Basalte

petisaintleu

Moi aussi, j'existe. Je ne palpite pas, j'irradie et expire mon radon. Maman m'enfanta de son manteau de menstrues magmatiques. Tout feu, tout flamme, je la léchai de ma langue en fusion pour me cristalliser en m'unissant à l'air ou à l'eau.

J'étais seul, mais déjà à l'œuvre, bien avant que l'instinct qui détermine la survie et la spiritualité qui donnent un sens, à défaut d'une justification, n'apparaissent. Un million de millénaires de solitude passés à l'ombre des éruptions volcaniques. Au grès des éructations, je construisis des colonnes, des orgues, des tables et des marches de géants.

Je suis basique, ce qui ne m'a pas empêché de connaître certaines variations. La simplicité n'est pas source de monotonie. Ce sont les imbéciles qui le pensent. La bêtise n'est pas exempte de fatuité. Immobile, je n'ai pas échappé à la pression tectonique. La chimie minérale s'est également jouée de moi. Je me suis dispensé du luxe de l'organique. Avant la complexité des acides aminés, les atomes oscillaient déjà et me déclinèrent, faute de carbone, en néphélinite, en tholéiitique ou en quartzique. Je peux vous paraître bien hermétique. Il suffit pourtant d'ouvrir les yeux. Voir n'est pas regarder. Si vous preniez le temps de ralentir votre frénésie oculaire, si vous élargissiez votre champ de vision, les esprits de la création se révéleraient.

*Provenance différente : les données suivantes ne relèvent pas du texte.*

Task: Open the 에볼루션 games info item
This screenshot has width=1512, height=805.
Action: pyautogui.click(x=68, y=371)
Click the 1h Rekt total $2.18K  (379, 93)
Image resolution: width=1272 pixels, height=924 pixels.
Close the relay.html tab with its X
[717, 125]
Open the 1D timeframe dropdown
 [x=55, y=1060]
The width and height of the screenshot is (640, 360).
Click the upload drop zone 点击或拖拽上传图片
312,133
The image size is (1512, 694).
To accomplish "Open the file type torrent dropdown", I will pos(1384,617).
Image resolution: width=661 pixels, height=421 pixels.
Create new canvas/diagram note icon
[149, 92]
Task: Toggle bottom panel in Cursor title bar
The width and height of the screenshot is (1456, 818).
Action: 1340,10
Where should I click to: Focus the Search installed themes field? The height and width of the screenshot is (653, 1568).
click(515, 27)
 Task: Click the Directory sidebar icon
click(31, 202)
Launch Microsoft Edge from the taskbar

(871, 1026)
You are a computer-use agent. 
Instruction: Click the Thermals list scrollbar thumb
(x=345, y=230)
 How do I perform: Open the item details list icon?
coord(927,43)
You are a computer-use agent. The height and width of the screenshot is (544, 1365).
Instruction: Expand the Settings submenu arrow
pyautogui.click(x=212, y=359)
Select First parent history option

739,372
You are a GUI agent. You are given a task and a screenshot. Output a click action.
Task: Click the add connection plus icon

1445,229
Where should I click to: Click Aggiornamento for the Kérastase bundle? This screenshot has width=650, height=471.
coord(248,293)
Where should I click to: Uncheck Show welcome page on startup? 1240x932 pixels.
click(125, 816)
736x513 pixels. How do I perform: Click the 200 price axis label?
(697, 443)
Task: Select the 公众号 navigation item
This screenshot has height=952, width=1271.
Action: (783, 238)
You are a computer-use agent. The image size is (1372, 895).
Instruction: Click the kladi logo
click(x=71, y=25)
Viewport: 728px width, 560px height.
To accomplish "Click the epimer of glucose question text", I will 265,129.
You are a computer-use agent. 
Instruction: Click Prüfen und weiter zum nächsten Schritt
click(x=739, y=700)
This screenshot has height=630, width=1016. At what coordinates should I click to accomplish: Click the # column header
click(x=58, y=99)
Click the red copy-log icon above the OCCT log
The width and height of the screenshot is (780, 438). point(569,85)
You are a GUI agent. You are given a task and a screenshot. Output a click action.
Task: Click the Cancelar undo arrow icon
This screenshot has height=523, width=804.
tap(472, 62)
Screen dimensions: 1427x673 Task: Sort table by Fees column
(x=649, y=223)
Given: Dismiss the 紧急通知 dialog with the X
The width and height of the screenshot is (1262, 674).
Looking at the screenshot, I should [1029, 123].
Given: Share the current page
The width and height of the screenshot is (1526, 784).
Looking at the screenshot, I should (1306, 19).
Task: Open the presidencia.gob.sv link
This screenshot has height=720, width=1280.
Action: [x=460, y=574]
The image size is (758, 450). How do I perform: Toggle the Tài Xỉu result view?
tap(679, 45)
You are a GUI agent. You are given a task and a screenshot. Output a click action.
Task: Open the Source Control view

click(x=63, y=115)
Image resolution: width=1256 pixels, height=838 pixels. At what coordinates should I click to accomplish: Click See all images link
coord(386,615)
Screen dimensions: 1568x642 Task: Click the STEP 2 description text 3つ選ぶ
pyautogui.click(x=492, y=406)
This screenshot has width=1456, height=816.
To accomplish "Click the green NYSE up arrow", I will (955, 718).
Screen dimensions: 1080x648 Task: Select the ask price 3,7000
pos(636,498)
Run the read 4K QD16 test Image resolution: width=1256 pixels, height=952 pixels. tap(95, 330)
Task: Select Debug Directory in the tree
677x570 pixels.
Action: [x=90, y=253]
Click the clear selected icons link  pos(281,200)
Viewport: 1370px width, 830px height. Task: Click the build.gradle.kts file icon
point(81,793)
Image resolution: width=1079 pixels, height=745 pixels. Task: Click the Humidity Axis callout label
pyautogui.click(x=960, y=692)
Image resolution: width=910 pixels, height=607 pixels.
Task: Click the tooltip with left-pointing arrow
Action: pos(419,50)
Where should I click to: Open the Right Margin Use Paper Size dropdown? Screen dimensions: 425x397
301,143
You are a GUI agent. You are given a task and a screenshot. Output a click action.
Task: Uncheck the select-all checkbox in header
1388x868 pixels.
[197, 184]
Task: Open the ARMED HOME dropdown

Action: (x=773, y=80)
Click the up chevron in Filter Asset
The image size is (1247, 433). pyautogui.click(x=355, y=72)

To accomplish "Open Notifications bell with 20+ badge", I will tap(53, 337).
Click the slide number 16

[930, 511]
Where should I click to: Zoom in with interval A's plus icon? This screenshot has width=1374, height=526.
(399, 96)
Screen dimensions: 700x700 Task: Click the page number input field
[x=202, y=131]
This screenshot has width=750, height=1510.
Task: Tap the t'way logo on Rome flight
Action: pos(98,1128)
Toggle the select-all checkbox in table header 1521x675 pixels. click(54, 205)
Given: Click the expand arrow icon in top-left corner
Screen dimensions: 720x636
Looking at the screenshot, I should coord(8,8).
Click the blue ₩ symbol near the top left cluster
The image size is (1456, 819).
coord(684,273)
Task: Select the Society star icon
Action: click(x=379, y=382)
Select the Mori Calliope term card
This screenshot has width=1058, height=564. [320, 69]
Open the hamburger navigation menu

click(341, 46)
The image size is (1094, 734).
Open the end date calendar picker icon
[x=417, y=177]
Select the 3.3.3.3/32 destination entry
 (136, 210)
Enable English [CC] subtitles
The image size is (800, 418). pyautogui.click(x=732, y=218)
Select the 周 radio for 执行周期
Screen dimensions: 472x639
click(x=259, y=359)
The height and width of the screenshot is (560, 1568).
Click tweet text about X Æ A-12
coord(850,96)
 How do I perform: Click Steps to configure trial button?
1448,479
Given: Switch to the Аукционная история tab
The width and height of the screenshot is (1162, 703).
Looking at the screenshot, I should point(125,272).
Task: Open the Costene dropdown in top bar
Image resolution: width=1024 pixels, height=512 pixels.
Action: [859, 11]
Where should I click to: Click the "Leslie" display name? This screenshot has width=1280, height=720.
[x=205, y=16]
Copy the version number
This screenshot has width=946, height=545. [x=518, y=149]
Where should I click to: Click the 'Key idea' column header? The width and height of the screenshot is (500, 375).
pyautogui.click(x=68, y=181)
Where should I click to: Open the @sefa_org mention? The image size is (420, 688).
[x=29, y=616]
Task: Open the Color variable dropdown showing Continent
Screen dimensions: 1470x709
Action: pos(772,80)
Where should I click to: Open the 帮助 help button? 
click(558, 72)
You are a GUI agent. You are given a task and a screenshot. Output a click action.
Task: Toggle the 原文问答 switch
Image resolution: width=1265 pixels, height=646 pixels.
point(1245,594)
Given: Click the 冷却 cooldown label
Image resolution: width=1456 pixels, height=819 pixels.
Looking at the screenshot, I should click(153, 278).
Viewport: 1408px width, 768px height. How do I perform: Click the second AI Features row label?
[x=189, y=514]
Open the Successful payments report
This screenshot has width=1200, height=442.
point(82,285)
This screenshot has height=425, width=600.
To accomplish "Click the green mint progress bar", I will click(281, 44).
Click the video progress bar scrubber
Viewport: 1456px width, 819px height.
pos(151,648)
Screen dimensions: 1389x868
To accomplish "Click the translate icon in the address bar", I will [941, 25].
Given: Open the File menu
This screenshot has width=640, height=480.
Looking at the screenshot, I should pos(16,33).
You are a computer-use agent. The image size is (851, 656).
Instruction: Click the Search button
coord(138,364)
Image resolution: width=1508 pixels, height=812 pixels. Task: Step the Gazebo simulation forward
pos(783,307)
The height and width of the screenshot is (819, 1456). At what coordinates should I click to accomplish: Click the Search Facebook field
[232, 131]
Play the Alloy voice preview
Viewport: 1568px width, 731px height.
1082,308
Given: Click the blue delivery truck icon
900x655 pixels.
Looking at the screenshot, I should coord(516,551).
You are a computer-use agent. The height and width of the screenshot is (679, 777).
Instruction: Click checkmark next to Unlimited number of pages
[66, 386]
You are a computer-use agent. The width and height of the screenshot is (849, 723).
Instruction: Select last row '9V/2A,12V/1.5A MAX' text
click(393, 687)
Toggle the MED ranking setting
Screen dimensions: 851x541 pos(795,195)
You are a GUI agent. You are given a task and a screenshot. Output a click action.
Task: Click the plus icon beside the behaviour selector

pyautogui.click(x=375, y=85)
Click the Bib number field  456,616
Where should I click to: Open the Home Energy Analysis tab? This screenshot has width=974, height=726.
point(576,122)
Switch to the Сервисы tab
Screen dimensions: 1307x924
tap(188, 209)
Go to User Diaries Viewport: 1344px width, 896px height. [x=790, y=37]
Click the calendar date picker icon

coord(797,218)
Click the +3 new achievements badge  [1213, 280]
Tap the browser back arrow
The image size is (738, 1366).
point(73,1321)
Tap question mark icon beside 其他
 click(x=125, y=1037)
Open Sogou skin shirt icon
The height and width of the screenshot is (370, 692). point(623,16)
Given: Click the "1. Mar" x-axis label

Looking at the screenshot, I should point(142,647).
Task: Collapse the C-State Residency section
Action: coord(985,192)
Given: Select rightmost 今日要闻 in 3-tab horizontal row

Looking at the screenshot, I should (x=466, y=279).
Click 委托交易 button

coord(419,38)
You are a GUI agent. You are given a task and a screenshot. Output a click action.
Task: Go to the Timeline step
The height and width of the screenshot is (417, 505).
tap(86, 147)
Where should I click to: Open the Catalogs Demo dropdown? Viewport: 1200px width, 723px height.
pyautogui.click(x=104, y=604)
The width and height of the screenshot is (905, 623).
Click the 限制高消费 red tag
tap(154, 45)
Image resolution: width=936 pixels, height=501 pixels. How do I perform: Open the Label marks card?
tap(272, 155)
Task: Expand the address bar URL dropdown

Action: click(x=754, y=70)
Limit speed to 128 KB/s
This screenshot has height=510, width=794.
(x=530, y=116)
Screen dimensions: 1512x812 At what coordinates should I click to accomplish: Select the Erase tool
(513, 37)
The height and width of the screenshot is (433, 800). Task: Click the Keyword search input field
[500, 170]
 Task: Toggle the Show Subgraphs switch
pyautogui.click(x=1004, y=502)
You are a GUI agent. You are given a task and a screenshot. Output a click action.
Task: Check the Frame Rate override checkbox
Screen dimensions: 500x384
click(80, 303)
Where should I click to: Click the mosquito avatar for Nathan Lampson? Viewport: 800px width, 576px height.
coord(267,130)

Je ne suis pas effrayé. Comment le pourrais-je, moi qui ne saurais fuir qu'à la vitesse érosive du vent, du gel et de la pluie ? Ils ne sont que des sensations qui perturbent mes fluctuations parcellaires. Chez les peuples chamaniques, il en va différemment. Des alliances tacites ont été tissées pour démontrer leur bonne foi et s'attacher leur miséricorde. Sur mes flancs, ils ont taillé des signes, mais les inscriptions se raréfient désormais. L'immense majorité a opté pour le reniement des âges premiers, se croyant les plus malins. Le silence est souvent le plus assourdissant des cris. Ils n'ont pas entendu les pleurs des terres rares éventrées, n'ont pas vu le lessivement des sols mis à nu par leur étêtement qui décapitait les racines qui retenaient les limons nourriciers.

S'ils persévèrent, je retournerais à mon dénuement. Quand il prendra à ma mère l'envie de recracher ses glaires infernales, je continuerai mon travail d'architecte. J'élèverai des cathédrales baroques et irréfléchies, à l'unique gloire du néant immortel.

Depuis dix ans, Françoise souffrait d'ostéogenèse imparfaite, communément appelée la maladie des os de verre. Elle se cloîtrait dans un univers ouaté. Une surdité liée à une otospongiose la faisait vivre dans un environnement aseptisé et atone. Elle végétait par procuration, voyageant son ancienne vie par le téraoctet de son disque dur externe. Elle ne le savait pas, mais celui-ci contenait du néodyme, du terbium et du ruthénium.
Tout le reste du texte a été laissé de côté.